**Task goal**
Set the following entries down again exactly, line by line.

**Records provided**
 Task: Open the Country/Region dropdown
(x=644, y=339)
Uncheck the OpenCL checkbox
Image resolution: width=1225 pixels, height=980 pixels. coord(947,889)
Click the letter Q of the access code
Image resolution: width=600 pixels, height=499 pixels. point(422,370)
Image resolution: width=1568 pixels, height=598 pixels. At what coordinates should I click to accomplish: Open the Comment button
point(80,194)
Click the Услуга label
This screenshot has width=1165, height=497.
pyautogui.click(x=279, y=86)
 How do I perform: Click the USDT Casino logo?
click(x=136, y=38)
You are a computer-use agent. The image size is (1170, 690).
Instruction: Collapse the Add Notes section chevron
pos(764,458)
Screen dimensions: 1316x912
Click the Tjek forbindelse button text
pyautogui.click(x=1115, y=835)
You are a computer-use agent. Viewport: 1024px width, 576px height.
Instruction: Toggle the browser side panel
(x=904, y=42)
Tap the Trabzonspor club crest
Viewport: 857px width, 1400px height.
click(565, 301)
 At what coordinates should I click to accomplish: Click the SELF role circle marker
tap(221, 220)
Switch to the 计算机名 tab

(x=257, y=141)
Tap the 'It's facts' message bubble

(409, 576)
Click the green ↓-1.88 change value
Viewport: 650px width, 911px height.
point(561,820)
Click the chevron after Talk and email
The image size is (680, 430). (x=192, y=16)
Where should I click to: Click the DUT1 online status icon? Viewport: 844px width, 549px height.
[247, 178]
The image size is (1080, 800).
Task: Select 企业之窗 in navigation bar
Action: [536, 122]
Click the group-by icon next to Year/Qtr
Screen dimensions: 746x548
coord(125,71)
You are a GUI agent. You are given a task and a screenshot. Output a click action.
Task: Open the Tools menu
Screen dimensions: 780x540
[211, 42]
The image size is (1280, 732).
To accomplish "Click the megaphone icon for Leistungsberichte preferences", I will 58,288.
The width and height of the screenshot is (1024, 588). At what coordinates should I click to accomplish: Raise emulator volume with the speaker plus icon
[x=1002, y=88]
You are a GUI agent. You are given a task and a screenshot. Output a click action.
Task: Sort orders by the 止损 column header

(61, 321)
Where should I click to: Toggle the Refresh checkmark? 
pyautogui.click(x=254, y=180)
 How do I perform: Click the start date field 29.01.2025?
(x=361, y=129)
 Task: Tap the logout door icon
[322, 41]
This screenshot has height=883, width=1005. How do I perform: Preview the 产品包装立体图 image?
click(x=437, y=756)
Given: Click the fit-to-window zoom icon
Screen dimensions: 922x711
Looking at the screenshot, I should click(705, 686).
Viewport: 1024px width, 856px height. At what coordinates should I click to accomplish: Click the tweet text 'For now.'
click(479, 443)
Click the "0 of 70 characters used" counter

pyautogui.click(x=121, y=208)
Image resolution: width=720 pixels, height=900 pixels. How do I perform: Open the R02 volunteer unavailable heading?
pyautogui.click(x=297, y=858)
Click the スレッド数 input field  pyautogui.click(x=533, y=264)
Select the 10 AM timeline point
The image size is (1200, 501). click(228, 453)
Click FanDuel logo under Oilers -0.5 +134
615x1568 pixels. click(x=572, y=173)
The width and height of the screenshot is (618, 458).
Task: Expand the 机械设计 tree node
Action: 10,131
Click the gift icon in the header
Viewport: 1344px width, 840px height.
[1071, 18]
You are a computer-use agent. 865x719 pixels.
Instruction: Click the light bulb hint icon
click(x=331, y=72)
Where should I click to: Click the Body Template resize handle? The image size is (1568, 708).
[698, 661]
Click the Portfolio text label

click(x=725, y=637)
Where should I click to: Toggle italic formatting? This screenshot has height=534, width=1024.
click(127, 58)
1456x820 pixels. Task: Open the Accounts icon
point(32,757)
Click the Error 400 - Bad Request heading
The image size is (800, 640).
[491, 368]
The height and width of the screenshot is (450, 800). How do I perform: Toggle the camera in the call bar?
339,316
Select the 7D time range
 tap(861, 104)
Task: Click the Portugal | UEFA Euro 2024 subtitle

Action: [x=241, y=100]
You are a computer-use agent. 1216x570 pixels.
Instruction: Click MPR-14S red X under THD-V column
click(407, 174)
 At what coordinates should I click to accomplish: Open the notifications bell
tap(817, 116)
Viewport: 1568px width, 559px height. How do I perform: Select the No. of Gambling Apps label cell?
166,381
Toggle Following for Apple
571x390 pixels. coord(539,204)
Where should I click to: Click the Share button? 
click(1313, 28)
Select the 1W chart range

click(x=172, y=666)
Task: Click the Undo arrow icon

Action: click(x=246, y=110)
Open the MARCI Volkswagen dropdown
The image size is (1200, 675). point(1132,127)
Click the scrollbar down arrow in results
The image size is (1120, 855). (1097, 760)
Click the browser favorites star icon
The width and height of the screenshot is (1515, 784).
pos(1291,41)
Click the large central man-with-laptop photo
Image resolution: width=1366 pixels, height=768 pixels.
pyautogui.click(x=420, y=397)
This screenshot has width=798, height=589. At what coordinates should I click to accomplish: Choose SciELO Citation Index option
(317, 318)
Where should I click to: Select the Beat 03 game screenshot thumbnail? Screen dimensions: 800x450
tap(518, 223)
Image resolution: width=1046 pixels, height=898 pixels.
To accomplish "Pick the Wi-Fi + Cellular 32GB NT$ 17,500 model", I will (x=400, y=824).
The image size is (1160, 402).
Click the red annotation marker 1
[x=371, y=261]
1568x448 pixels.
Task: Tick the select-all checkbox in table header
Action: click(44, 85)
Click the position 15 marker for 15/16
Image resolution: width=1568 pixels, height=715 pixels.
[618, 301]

**Exercise result**
 Task: Open the Country/Region dropdown
(x=644, y=339)
Uncheck the OpenCL checkbox
Image resolution: width=1225 pixels, height=980 pixels. coord(947,889)
Click the letter Q of the access code
Image resolution: width=600 pixels, height=499 pixels. point(422,370)
Image resolution: width=1568 pixels, height=598 pixels. At what coordinates should I click to accomplish: Open the Comment button
point(80,194)
Click the Услуга label
This screenshot has width=1165, height=497.
pyautogui.click(x=279, y=86)
 How do I perform: Click the USDT Casino logo?
click(x=136, y=38)
You are a computer-use agent. The image size is (1170, 690).
Instruction: Collapse the Add Notes section chevron
pos(764,458)
Screen dimensions: 1316x912
Click the Tjek forbindelse button text
pyautogui.click(x=1115, y=835)
You are a computer-use agent. Viewport: 1024px width, 576px height.
Instruction: Toggle the browser side panel
(x=904, y=42)
Tap the Trabzonspor club crest
Viewport: 857px width, 1400px height.
click(565, 301)
 At what coordinates should I click to accomplish: Click the SELF role circle marker
tap(221, 220)
Switch to the 计算机名 tab

(x=257, y=141)
Tap the 'It's facts' message bubble

(409, 576)
Click the green ↓-1.88 change value
Viewport: 650px width, 911px height.
point(561,820)
Click the chevron after Talk and email
The image size is (680, 430). (x=192, y=16)
Where should I click to: Click the DUT1 online status icon? Viewport: 844px width, 549px height.
[247, 178]
The image size is (1080, 800).
Task: Select 企业之窗 in navigation bar
Action: [536, 122]
Click the group-by icon next to Year/Qtr
Screen dimensions: 746x548
coord(125,71)
You are a GUI agent. You are given a task and a screenshot. Output a click action.
Task: Open the Tools menu
Screen dimensions: 780x540
[211, 42]
The image size is (1280, 732).
To accomplish "Click the megaphone icon for Leistungsberichte preferences", I will 58,288.
The width and height of the screenshot is (1024, 588). At what coordinates should I click to accomplish: Raise emulator volume with the speaker plus icon
[x=1002, y=88]
You are a GUI agent. You are given a task and a screenshot. Output a click action.
Task: Sort orders by the 止损 column header

(61, 321)
Where should I click to: Toggle the Refresh checkmark? 
pyautogui.click(x=254, y=180)
 How do I perform: Click the start date field 29.01.2025?
(x=361, y=129)
 Task: Tap the logout door icon
[322, 41]
This screenshot has height=883, width=1005. How do I perform: Preview the 产品包装立体图 image?
click(x=437, y=756)
Given: Click the fit-to-window zoom icon
Screen dimensions: 922x711
Looking at the screenshot, I should click(705, 686).
Viewport: 1024px width, 856px height. At what coordinates should I click to accomplish: Click the tweet text 'For now.'
click(479, 443)
Click the "0 of 70 characters used" counter

pyautogui.click(x=121, y=208)
Image resolution: width=720 pixels, height=900 pixels. How do I perform: Open the R02 volunteer unavailable heading?
pyautogui.click(x=297, y=858)
Click the スレッド数 input field  pyautogui.click(x=533, y=264)
Select the 10 AM timeline point
The image size is (1200, 501). click(228, 453)
Click FanDuel logo under Oilers -0.5 +134
615x1568 pixels. click(x=572, y=173)
The width and height of the screenshot is (618, 458).
Task: Expand the 机械设计 tree node
Action: 10,131
Click the gift icon in the header
Viewport: 1344px width, 840px height.
[1071, 18]
You are a computer-use agent. 865x719 pixels.
Instruction: Click the light bulb hint icon
click(x=331, y=72)
Where should I click to: Click the Body Template resize handle? The image size is (1568, 708).
[698, 661]
Click the Portfolio text label

click(x=725, y=637)
Where should I click to: Toggle italic formatting? This screenshot has height=534, width=1024.
click(127, 58)
1456x820 pixels. Task: Open the Accounts icon
point(32,757)
Click the Error 400 - Bad Request heading
The image size is (800, 640).
[491, 368]
The height and width of the screenshot is (450, 800). How do I perform: Toggle the camera in the call bar?
339,316
Select the 7D time range
 tap(861, 104)
Task: Click the Portugal | UEFA Euro 2024 subtitle

Action: [x=241, y=100]
You are a computer-use agent. 1216x570 pixels.
Instruction: Click MPR-14S red X under THD-V column
click(407, 174)
 At what coordinates should I click to accomplish: Open the notifications bell
tap(817, 116)
Viewport: 1568px width, 559px height. How do I perform: Select the No. of Gambling Apps label cell?
166,381
Toggle Following for Apple
571x390 pixels. coord(539,204)
Where should I click to: Click the Share button? 
click(1313, 28)
Select the 1W chart range

click(x=172, y=666)
Task: Click the Undo arrow icon

Action: click(x=246, y=110)
Open the MARCI Volkswagen dropdown
The image size is (1200, 675). point(1132,127)
Click the scrollbar down arrow in results
The image size is (1120, 855). (1097, 760)
Click the browser favorites star icon
The width and height of the screenshot is (1515, 784).
pos(1291,41)
Click the large central man-with-laptop photo
Image resolution: width=1366 pixels, height=768 pixels.
pyautogui.click(x=420, y=397)
This screenshot has width=798, height=589. At what coordinates should I click to accomplish: Choose SciELO Citation Index option
(317, 318)
Where should I click to: Select the Beat 03 game screenshot thumbnail? Screen dimensions: 800x450
tap(518, 223)
Image resolution: width=1046 pixels, height=898 pixels.
To accomplish "Pick the Wi-Fi + Cellular 32GB NT$ 17,500 model", I will (x=400, y=824).
The image size is (1160, 402).
Click the red annotation marker 1
[x=371, y=261]
1568x448 pixels.
Task: Tick the select-all checkbox in table header
Action: click(44, 85)
Click the position 15 marker for 15/16
Image resolution: width=1568 pixels, height=715 pixels.
[618, 301]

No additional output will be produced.